Start of DATA SUPPLIED

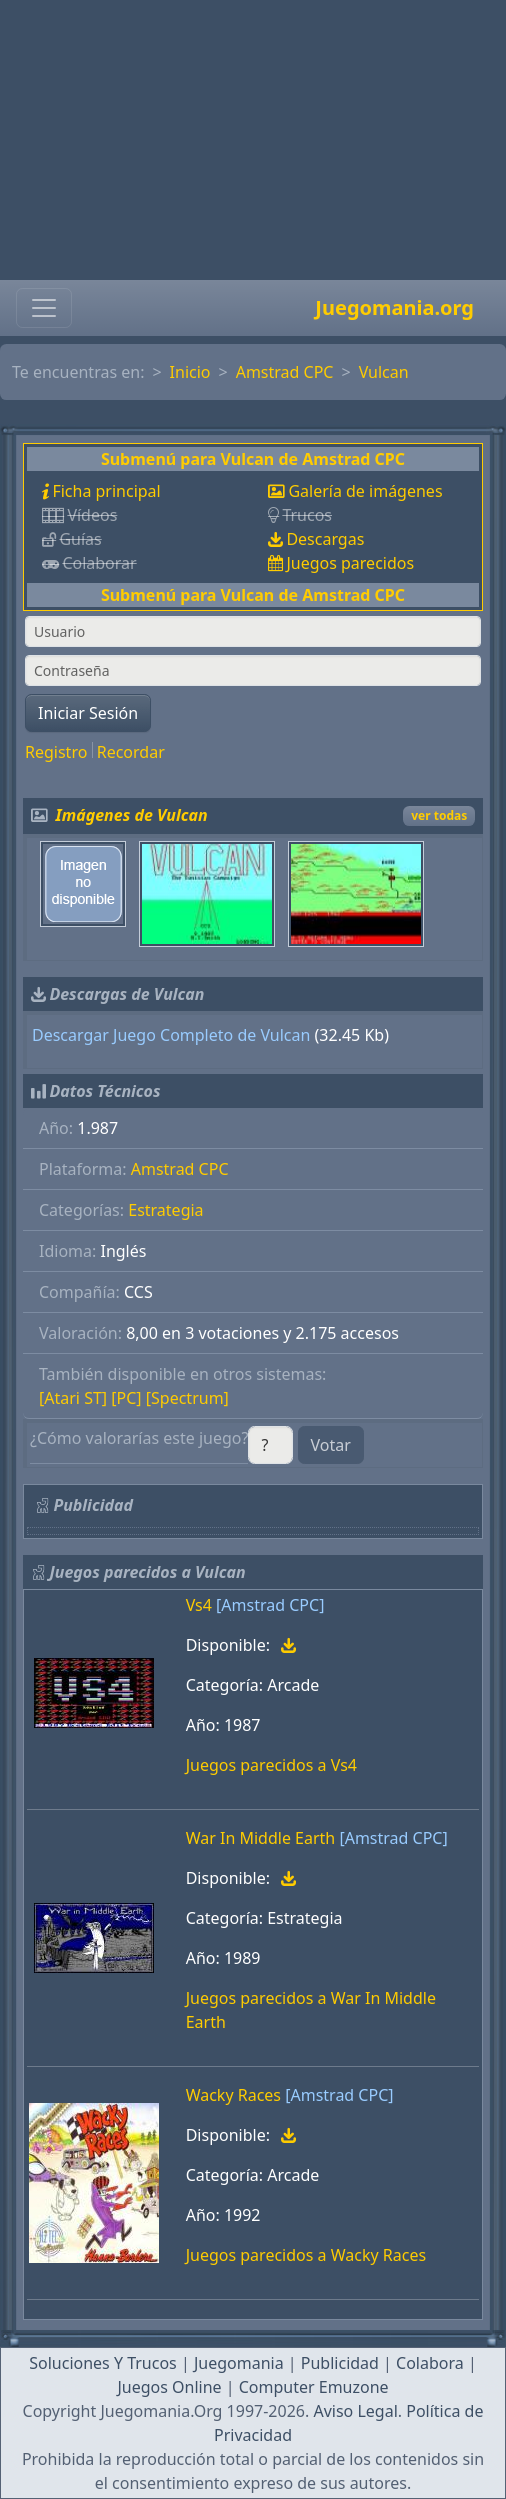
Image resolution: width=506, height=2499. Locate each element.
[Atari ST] (73, 1398)
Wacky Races (233, 2095)
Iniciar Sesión (88, 713)
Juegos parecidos (350, 563)
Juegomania (239, 2363)
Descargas (325, 539)
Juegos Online (169, 2387)
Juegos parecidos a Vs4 (271, 1765)
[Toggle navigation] (44, 308)
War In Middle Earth (261, 1838)
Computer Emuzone (314, 2387)
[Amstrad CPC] (270, 1605)
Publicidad (340, 2363)
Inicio (190, 372)
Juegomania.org (394, 307)
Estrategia (165, 1210)
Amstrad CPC (285, 372)
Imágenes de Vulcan (132, 815)
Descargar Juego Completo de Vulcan (171, 1035)
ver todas (439, 815)
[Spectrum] (187, 1398)
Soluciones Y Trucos (103, 2363)
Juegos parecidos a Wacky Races (306, 2255)
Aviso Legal (355, 2411)
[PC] (126, 1398)
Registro (56, 752)
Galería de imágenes (365, 491)
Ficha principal (106, 491)
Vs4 (199, 1605)
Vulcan (384, 372)
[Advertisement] (253, 140)
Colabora (430, 2363)
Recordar (131, 752)
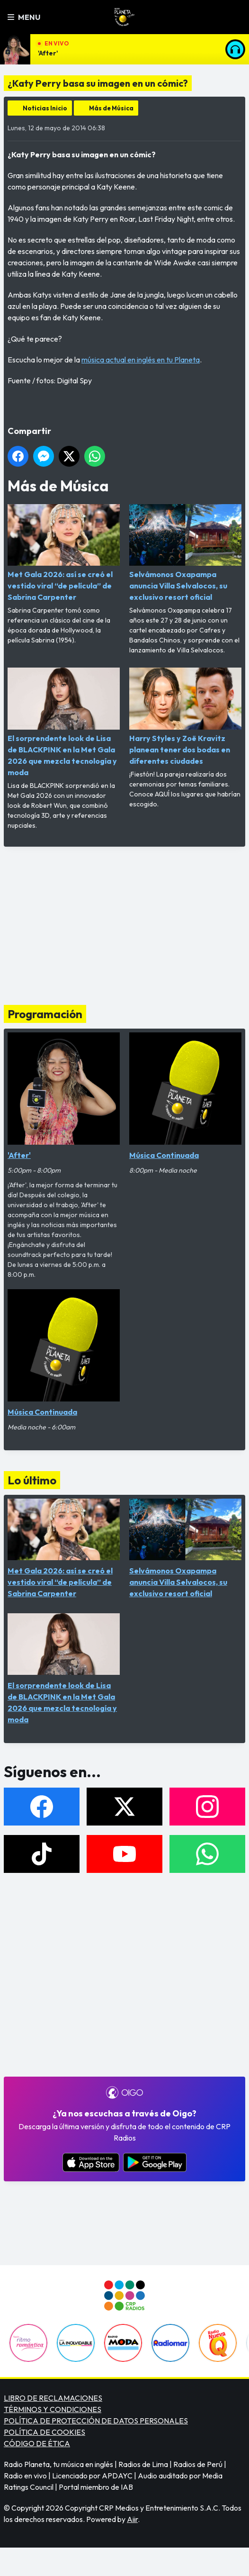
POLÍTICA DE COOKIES (44, 2432)
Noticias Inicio (45, 108)
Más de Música (111, 108)
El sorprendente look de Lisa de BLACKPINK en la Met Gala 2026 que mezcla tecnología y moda (64, 722)
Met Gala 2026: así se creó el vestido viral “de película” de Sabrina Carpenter (64, 553)
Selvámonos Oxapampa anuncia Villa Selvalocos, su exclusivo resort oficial (185, 553)
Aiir (132, 2519)
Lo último (32, 1480)
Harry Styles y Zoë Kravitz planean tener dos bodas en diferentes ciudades (185, 716)
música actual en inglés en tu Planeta (140, 359)
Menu (24, 17)
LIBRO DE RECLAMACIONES (53, 2398)
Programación (45, 1014)
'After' (48, 53)
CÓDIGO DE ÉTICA (37, 2443)
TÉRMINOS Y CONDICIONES (52, 2409)
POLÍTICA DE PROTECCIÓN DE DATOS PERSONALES (96, 2420)
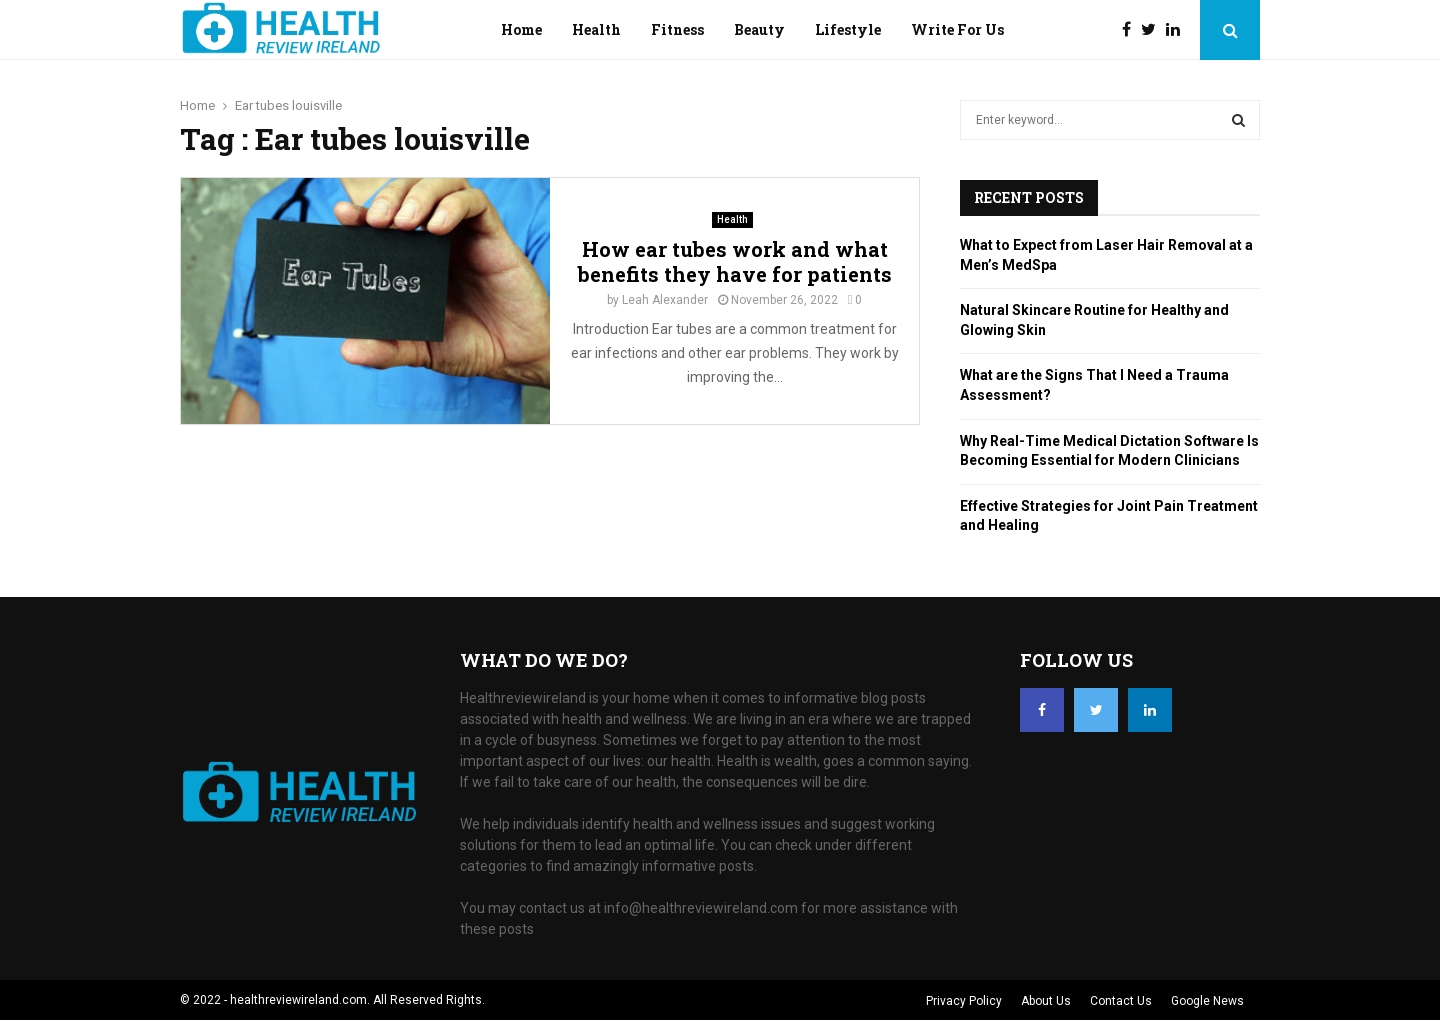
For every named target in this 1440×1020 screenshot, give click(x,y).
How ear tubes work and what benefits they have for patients (735, 261)
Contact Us (1121, 1001)
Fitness (677, 29)
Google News (1207, 1001)
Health (596, 29)
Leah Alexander (665, 300)
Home (521, 29)
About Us (1046, 1001)
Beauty (759, 29)
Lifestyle (848, 29)
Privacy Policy (964, 1001)
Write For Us (957, 29)
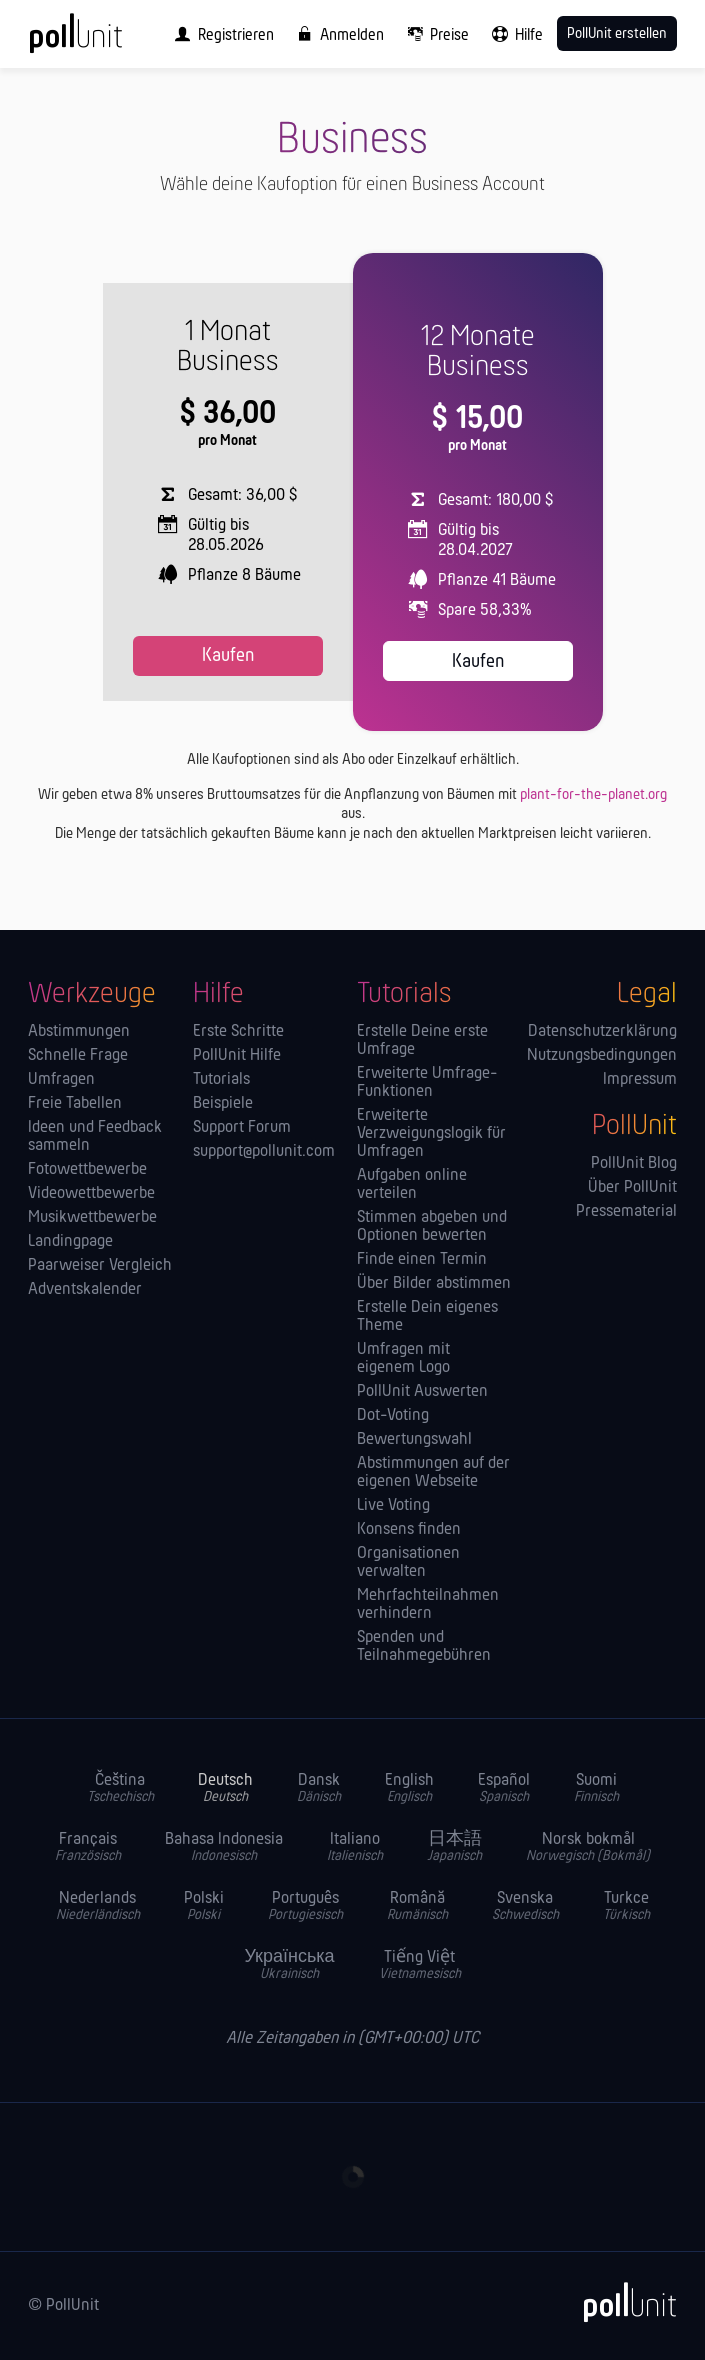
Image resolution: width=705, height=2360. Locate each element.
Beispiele (223, 1104)
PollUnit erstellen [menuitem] (617, 34)
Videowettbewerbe (91, 1194)
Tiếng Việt (420, 1965)
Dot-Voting (393, 1416)
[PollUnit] (621, 2302)
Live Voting (393, 1506)
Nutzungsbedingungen (602, 1056)
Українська (289, 1965)
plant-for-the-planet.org (593, 795)
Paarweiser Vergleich (100, 1266)
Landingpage (70, 1242)
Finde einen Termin (422, 1260)
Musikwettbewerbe (92, 1218)
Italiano (355, 1847)
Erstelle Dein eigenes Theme (427, 1317)
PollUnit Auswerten (422, 1392)
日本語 (454, 1847)
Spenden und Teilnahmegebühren (424, 1647)
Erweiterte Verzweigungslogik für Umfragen (431, 1134)
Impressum (640, 1080)
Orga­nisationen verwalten (408, 1563)
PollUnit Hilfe (237, 1056)
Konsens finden (409, 1530)
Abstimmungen (79, 1032)
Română (417, 1906)
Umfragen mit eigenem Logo (403, 1359)
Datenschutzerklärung (602, 1032)
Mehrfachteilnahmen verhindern (428, 1605)
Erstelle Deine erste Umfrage (422, 1041)
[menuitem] (220, 34)
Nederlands (98, 1906)
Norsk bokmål (588, 1847)
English (409, 1788)
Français (88, 1847)
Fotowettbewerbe (87, 1170)
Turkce (626, 1906)
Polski (204, 1906)
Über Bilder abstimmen (434, 1284)
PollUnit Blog (634, 1164)
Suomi (596, 1788)
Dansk (319, 1788)
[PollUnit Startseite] (103, 40)
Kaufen (228, 656)
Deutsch (225, 1788)
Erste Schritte (238, 1032)
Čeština (120, 1788)
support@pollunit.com (264, 1152)
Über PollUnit (632, 1188)
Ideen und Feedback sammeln (95, 1137)
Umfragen (61, 1080)
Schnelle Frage (78, 1056)
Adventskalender (85, 1290)
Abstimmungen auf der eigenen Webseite (433, 1473)
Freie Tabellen (75, 1104)
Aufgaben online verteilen (412, 1185)
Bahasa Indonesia (224, 1847)
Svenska (525, 1906)
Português (305, 1906)
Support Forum (242, 1128)
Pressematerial (626, 1212)
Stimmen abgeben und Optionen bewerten (432, 1227)
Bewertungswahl (414, 1440)
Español (504, 1788)
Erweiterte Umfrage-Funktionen (427, 1083)
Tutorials (221, 1080)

End of DATA SUPPLIED

# WHAT THE TASK REQUIRES:
In the listing above, find the line with "LIBRO DE RECLAMACIONES (53, 2398)" and output it and every line after it up to and including the line with "Google News (1207, 1001)", exactly, minus the pictures.

# SOLUTION:
LIBRO DE RECLAMACIONES (53, 2398)
Programación (45, 1014)
'After' (48, 53)
CÓDIGO DE ÉTICA (37, 2443)
TÉRMINOS Y CONDICIONES (52, 2409)
POLÍTICA DE PROTECCIÓN DE DATOS PERSONALES (96, 2420)
For every named target in this 1440×1020 screenshot, give click(x,y).
How ear tubes work and what benefits they have for patients (735, 261)
Contact Us (1121, 1001)
Fitness (677, 29)
Google News (1207, 1001)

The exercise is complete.